Quinn

Etwas Schönes, Zärtliches, irgendetwas Positives. Das wünschte sich Quinn als er auf sein frisch gepudertes Gesicht im Spiegel schaute.

Der scharfzüngige Meister des neu erstarkten politischen Kabaretts wartete auf seinen Auftritt im föderalen Nirgendwo der deutschen Provinz. Der Vertrag für die laufende Tournee durch die kleinen Stadthallen, Gemeindehäuser, Gewerkschaftszentralen stammte noch aus der Zeit als es Quinn an Geld aber nicht an Wut gemangelt hatte. Seit dem Erfolg seiner letzten CD hatten sich die Verhältnisse umgedreht. Lustlos tourte er nun durch die Gegenden. Noch drei solcher Tage lagen vor ihm.

Es war schon immer so gewesen, dass er sich zu dem Anderen hingezogen fühlte. Hatte er eine blonde Freundin, schaute er den Brünetten nach. Saß er bei einem geistreichen Gespräch, begann er zu gähnen, verfluchte die Scheiß Intellektuellen und verspürte unstillbare Lust auf einen deftigen Rausch und ein Punkkonzert. Hatte er Lego, wollte er mit Playmobil spielen. Und umgekehrt natürlich. Seit er denken konnte, war das so. Es wäre im anders lieber gewesen.

Abend für Abend zerpflückte er mit bösartiger Treffsicherheit Politik, Gesellschaft, den Kulturbetrieb. „Endlich spricht das mal einer aus,“ schienen ihm die Besucher entgegen schreien zu wollen, wenn er geifernd vor ihnen auf der Bühne stand. Die Ekstase, die ihn anfangs dabei ergriffen hatte, war längst verschwunden und er hangelte sich wie ein gelangweilter aber professioneller Schauspieler an seinem verinnerlichten Manuskript entlang. Improvisationen gönnte er sich nur noch abends an der Hotelbar, wenn er statt einem roten einen Weißwein bestellte.

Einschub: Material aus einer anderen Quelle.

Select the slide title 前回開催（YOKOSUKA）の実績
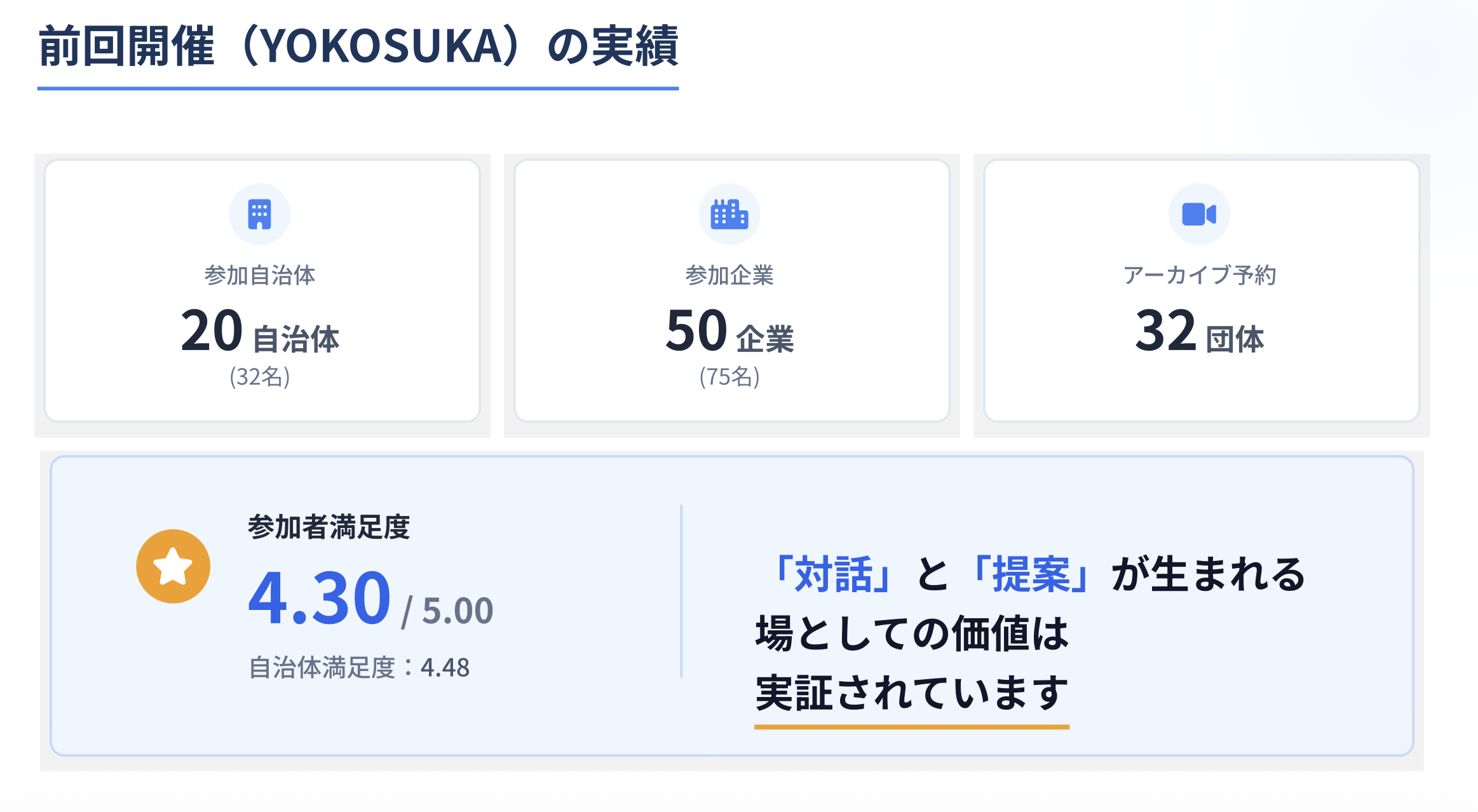 358,46
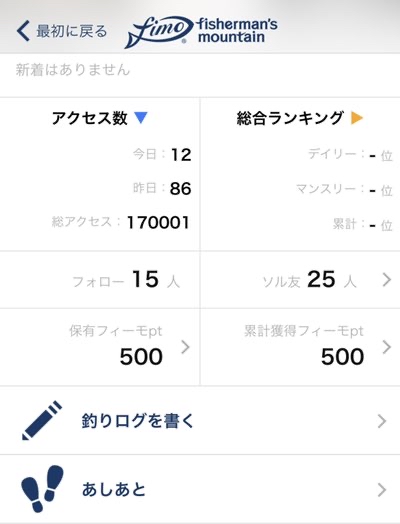This screenshot has width=400, height=524.
Task: Open the fimo fish logo
Action: [x=159, y=31]
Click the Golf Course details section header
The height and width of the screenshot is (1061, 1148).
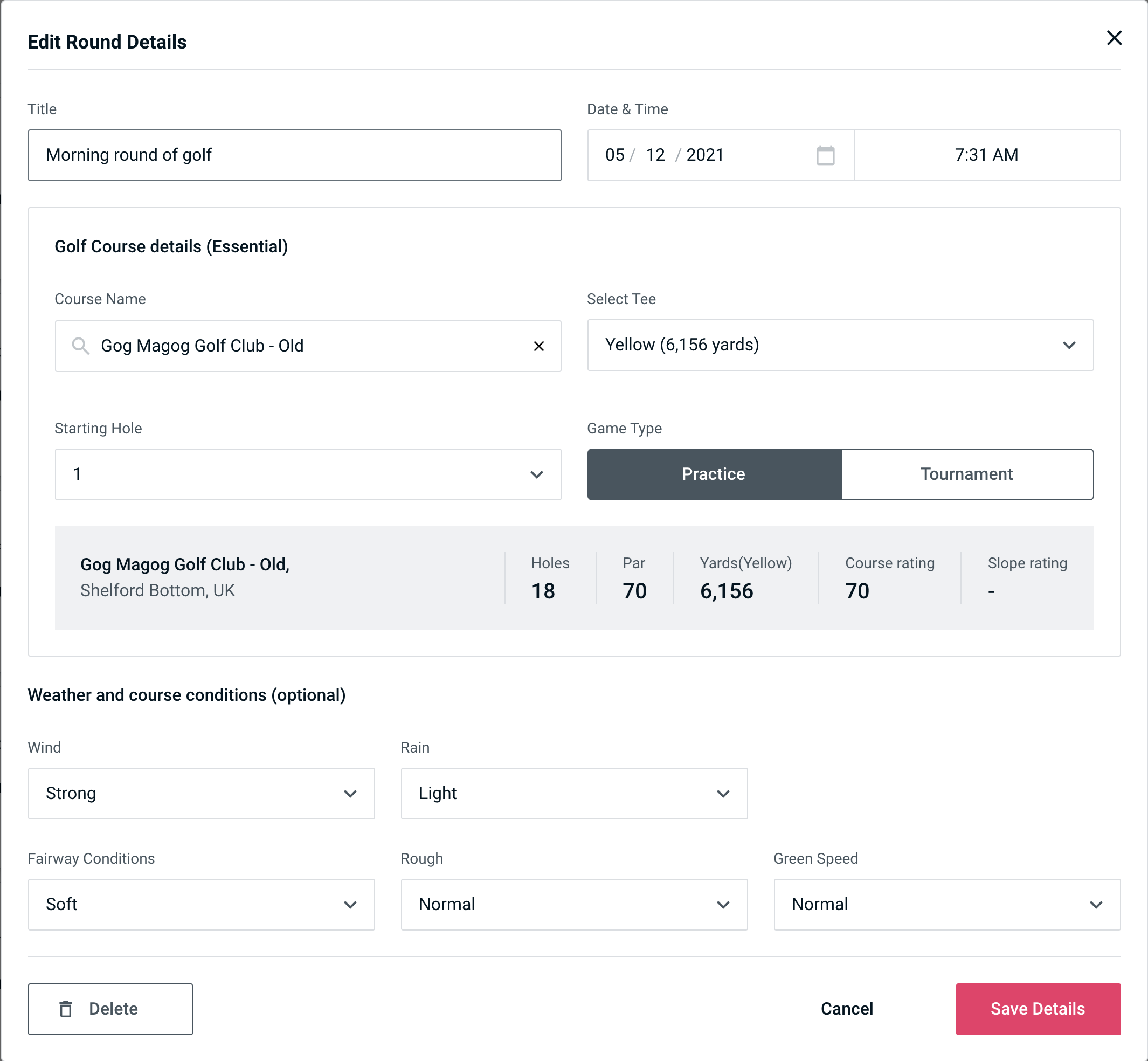point(172,245)
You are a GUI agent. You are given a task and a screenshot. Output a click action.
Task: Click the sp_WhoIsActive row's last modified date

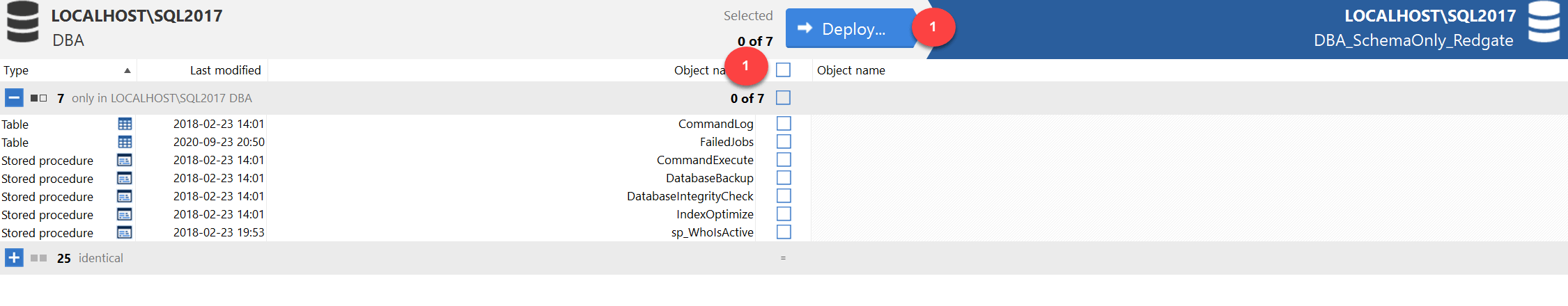click(x=219, y=232)
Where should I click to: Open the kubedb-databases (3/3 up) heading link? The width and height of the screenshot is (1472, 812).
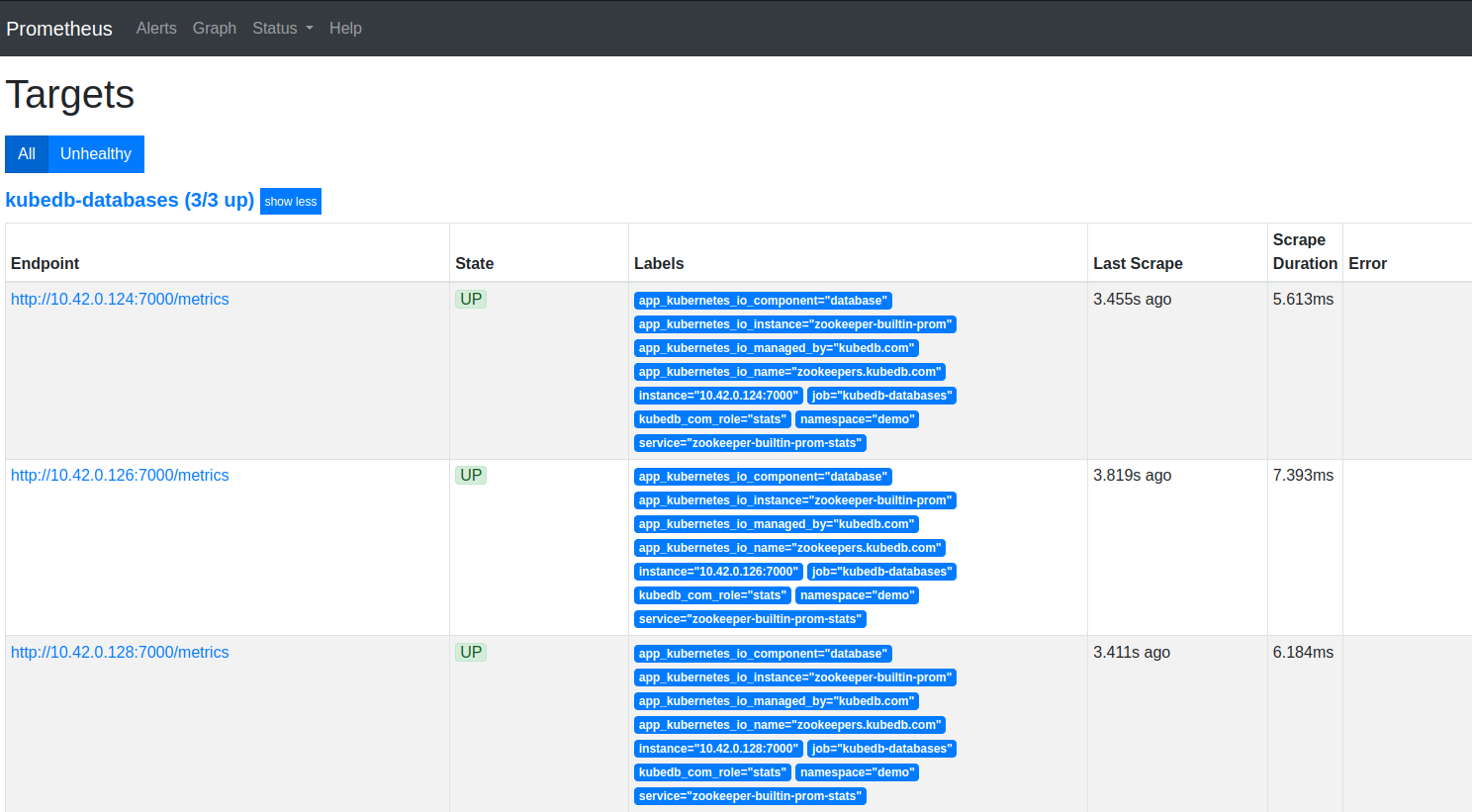pyautogui.click(x=130, y=200)
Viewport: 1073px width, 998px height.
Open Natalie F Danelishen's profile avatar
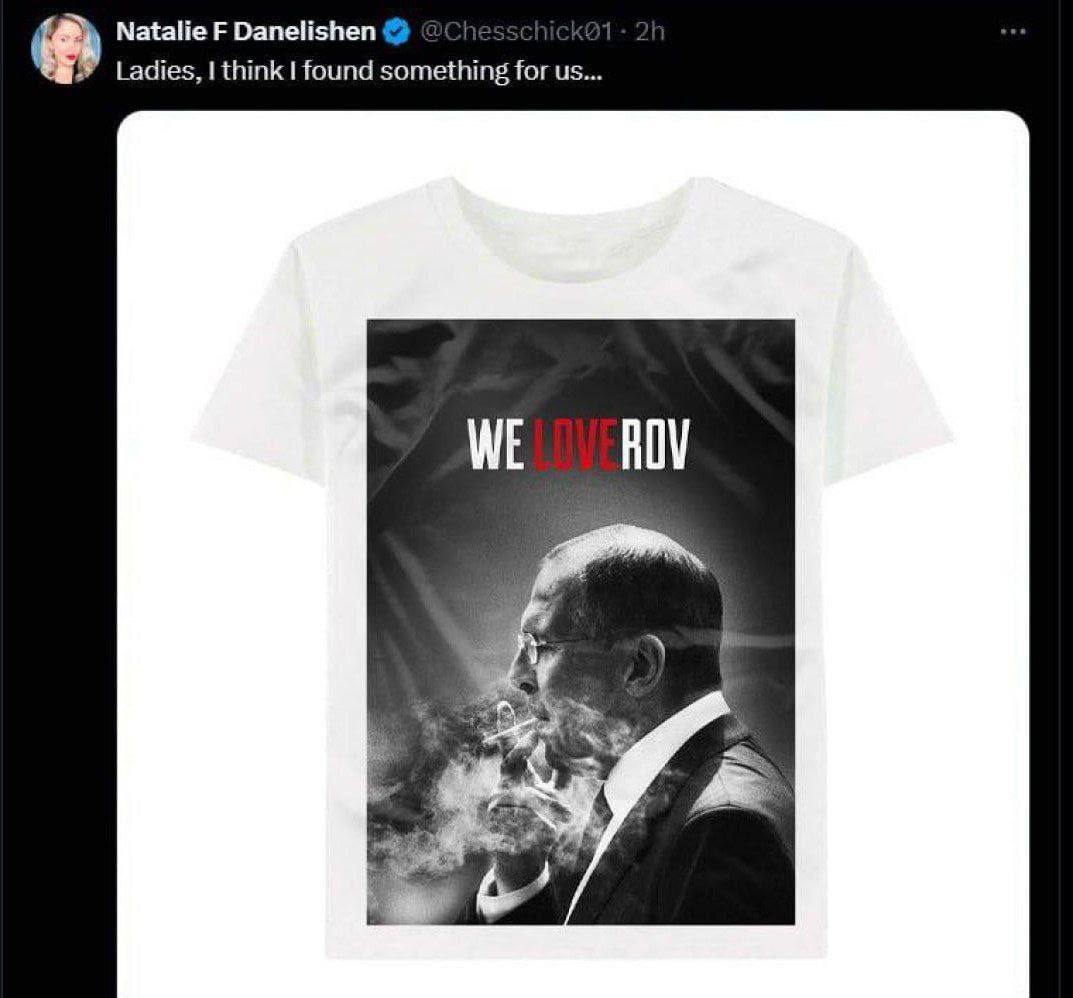[x=66, y=49]
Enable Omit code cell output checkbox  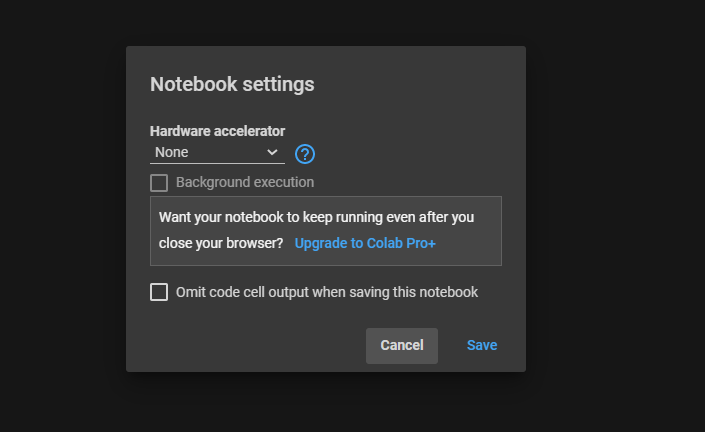159,292
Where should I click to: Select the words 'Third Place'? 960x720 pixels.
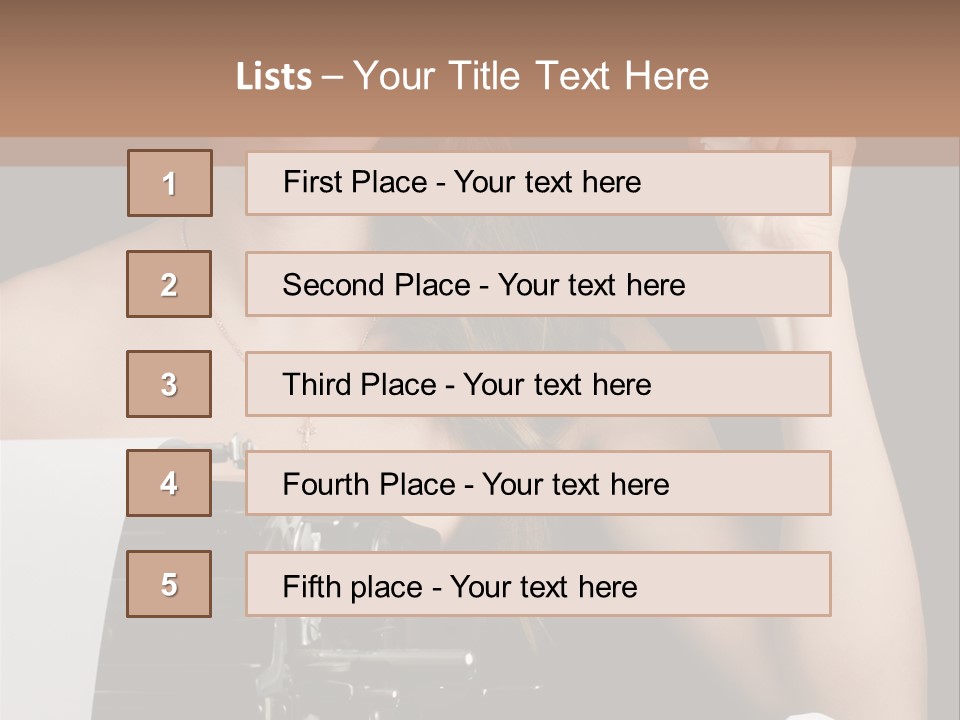click(x=359, y=385)
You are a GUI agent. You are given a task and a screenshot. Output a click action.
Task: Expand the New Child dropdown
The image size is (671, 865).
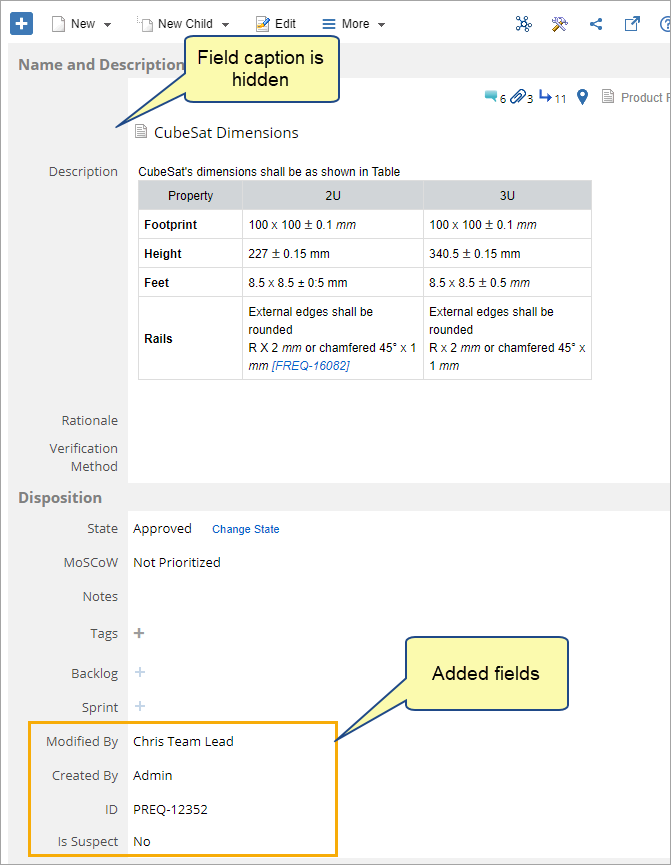click(x=186, y=24)
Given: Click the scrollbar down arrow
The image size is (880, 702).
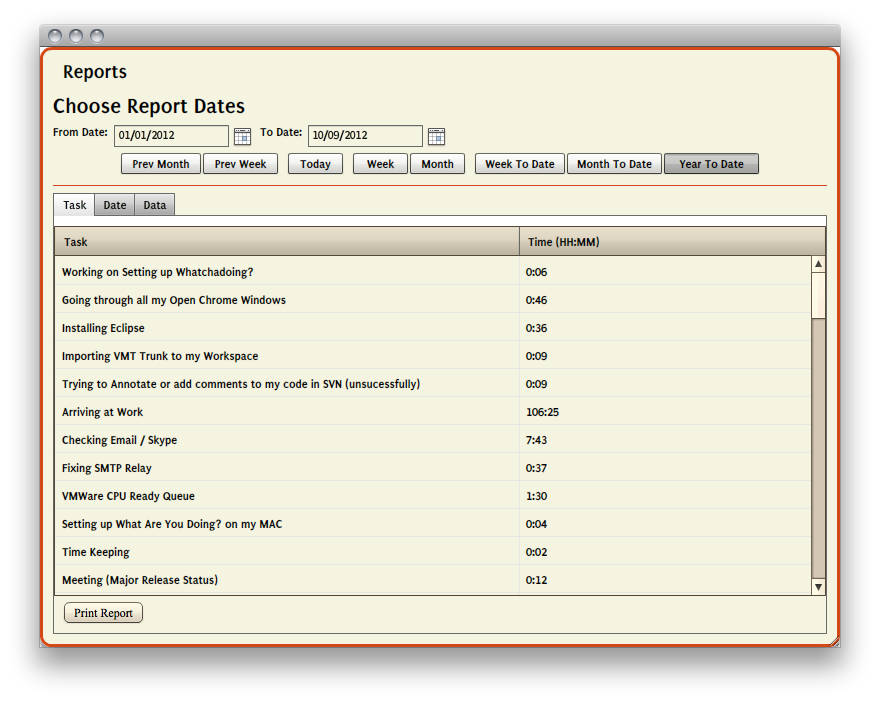Looking at the screenshot, I should coord(818,587).
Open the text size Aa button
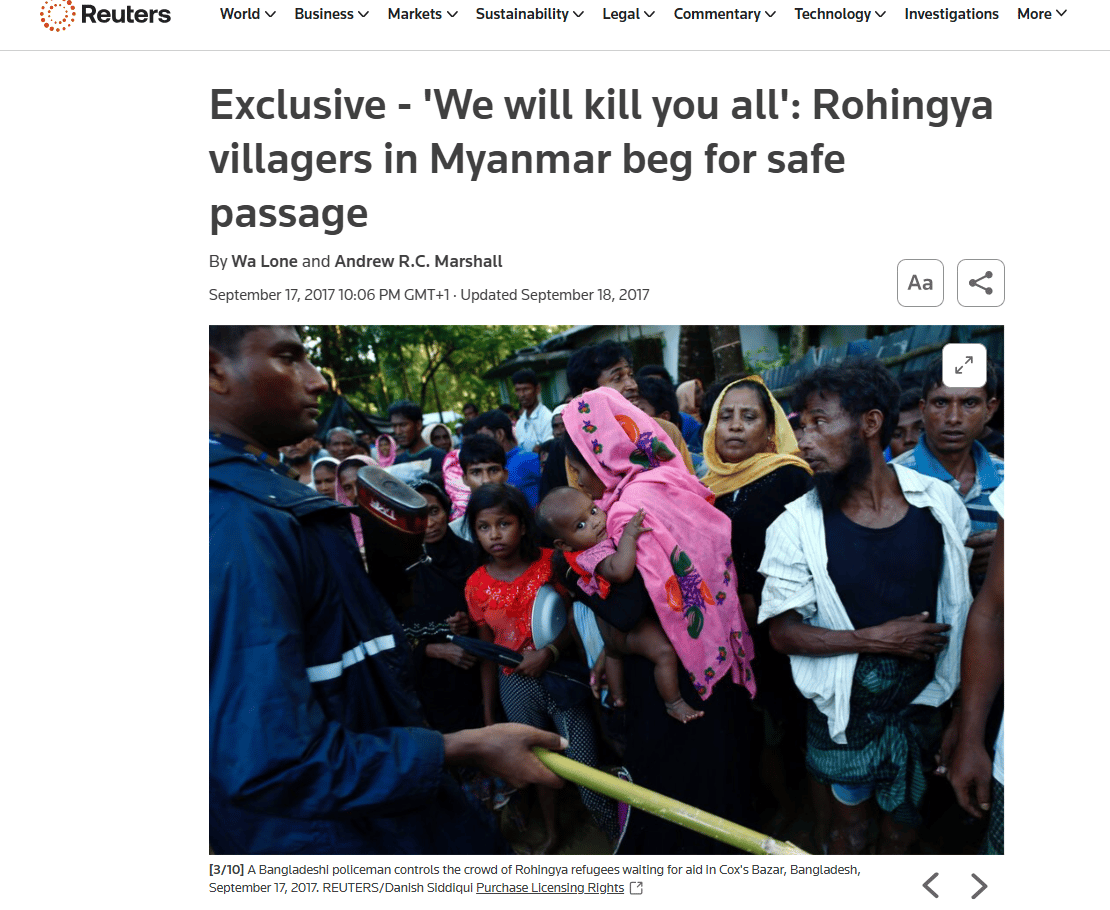This screenshot has width=1110, height=910. coord(920,283)
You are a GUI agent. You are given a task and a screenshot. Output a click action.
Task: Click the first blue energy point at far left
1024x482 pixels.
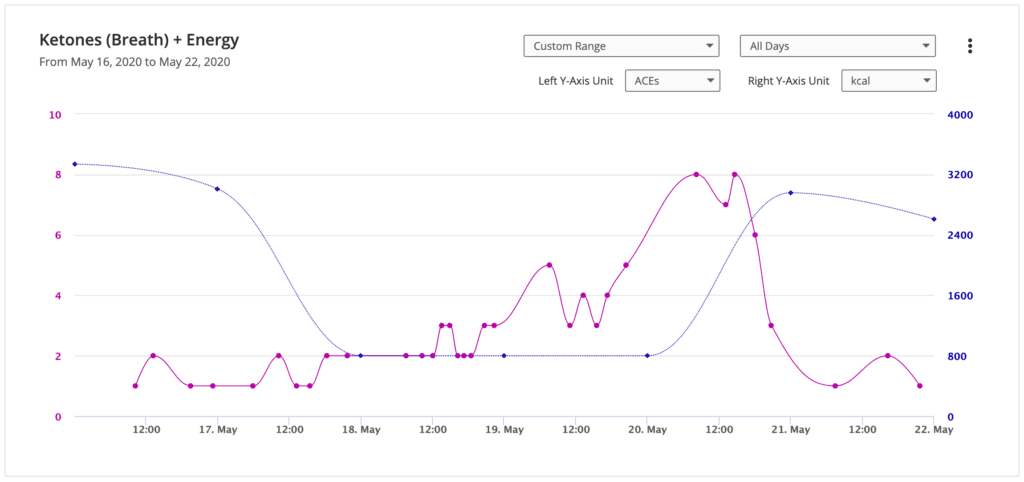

Gern hätte er etwas von sich gegeben, das ihn und seine Zuhörer umschmeichelte, sie in überirdisches Pastelllicht tauchte. Doch so sehr er auch in sich und in der Welt danach suchte, er konnte nichts finden. Zumindest erkannte er nichts in dieser Richtung, das er auch klar formulieren hätte können.

Er fragte sich, ob das am Zustand der Dinge lag oder an seiner Einstellung dazu. Nachdenklich stimmte ihn dabei, dass er genügend Menschen gab, die Freude an seinem Blick auf das ganze Durcheinander hatten. Von diesen Menschen gab es ausreichend viele. Er konnte von ihrem Geld leben. Je länger er seinen Job machte, desto mehr erstaunte ihn diese Tatsache.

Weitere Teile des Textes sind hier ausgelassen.